== Requirement ==
Lines containing the word "Plan" are the ones to copy from the records below.

== Information supplied ==

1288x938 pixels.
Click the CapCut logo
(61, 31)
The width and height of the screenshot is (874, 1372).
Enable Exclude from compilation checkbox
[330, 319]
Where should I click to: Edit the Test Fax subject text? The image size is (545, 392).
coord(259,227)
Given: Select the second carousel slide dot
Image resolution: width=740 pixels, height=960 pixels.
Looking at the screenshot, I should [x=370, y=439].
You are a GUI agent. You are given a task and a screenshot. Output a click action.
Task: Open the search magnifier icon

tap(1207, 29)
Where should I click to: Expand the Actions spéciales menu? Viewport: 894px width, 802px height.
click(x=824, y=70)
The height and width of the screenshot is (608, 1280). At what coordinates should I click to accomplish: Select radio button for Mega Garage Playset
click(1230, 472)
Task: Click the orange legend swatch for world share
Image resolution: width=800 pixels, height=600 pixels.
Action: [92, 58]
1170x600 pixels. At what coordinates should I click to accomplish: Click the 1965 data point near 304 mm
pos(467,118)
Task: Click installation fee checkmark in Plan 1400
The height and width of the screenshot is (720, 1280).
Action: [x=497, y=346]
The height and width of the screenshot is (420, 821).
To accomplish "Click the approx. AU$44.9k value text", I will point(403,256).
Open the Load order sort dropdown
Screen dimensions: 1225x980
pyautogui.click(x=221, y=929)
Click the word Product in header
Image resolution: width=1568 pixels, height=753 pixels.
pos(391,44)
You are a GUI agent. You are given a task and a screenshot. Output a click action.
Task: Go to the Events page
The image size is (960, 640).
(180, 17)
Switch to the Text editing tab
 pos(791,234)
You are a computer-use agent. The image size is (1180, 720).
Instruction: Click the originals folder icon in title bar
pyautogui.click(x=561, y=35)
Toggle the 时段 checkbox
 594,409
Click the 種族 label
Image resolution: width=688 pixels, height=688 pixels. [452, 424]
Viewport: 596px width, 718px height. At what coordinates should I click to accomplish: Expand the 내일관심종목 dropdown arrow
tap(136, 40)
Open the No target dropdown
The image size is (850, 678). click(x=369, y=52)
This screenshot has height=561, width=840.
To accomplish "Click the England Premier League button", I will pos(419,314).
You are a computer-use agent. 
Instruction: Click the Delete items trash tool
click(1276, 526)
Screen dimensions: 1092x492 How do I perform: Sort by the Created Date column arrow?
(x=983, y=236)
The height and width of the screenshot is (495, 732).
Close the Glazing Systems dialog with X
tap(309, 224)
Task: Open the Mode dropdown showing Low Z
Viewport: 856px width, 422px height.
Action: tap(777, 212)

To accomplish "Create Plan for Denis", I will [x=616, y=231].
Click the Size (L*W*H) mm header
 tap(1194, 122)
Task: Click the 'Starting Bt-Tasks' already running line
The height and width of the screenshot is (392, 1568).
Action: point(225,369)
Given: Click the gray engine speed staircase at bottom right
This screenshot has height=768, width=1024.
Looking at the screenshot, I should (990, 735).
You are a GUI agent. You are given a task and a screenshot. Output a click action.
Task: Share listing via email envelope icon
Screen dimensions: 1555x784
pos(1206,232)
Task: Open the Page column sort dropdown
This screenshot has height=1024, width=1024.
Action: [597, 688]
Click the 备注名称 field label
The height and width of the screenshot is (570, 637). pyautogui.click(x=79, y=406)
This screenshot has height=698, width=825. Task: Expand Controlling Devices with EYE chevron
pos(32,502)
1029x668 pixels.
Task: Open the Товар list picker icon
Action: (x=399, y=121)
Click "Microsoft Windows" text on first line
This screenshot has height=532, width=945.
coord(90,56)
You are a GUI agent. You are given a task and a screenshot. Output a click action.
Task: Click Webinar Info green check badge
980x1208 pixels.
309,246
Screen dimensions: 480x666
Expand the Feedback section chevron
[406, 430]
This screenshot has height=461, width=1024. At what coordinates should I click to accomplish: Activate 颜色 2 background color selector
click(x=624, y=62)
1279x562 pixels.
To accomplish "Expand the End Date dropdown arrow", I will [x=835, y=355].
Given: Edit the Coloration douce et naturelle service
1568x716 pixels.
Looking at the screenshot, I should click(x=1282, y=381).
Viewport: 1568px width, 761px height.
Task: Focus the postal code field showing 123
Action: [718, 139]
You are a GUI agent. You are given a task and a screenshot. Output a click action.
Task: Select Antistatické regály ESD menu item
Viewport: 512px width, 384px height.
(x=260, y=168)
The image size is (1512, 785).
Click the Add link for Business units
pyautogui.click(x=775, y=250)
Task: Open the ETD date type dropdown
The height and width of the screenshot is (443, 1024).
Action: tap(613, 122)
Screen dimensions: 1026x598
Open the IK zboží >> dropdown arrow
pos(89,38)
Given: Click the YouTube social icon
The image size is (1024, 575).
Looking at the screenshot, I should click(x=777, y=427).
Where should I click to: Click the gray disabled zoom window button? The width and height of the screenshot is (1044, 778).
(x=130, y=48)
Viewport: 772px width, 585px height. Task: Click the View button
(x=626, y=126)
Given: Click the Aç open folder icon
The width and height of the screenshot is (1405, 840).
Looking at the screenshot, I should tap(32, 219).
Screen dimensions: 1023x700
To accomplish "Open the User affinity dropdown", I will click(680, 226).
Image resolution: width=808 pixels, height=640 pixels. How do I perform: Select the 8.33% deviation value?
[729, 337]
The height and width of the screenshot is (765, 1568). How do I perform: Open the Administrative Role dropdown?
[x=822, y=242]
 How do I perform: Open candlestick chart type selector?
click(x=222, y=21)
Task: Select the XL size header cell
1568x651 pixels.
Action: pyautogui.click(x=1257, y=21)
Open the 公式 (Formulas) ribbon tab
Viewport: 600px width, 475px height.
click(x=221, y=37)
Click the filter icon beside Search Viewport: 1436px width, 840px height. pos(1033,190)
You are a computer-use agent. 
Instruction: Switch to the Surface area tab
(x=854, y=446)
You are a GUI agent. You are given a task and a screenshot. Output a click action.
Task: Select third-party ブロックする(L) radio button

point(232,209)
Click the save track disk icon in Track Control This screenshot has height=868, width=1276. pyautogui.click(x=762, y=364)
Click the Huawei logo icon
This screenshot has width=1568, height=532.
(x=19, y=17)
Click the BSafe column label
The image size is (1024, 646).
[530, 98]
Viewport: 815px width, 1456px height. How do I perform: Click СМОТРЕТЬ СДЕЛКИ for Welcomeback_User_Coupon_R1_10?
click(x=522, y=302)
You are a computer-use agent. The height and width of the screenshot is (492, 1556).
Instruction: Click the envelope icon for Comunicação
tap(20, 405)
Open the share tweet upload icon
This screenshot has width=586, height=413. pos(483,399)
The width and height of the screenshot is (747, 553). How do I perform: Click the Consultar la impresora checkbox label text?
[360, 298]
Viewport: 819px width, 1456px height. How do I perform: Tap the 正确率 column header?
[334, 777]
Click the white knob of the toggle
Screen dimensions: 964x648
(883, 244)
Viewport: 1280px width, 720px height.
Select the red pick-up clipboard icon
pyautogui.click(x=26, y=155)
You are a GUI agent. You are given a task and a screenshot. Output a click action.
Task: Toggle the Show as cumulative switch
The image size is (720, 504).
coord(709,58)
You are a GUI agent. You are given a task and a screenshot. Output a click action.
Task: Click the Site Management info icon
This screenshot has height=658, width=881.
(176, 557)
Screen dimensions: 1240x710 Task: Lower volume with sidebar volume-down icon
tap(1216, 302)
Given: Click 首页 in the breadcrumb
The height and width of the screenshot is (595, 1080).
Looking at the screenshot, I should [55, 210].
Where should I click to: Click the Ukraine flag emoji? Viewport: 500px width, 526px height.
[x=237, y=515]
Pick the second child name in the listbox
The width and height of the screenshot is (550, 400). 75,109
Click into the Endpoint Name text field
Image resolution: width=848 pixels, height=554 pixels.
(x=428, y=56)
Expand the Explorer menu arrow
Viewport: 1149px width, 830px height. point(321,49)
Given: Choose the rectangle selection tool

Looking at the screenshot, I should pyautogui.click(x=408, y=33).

== Exercise solution ==
Task: Click installation fee checkmark in Plan 1400
To accomplish "Create Plan for Denis", I will [x=616, y=231].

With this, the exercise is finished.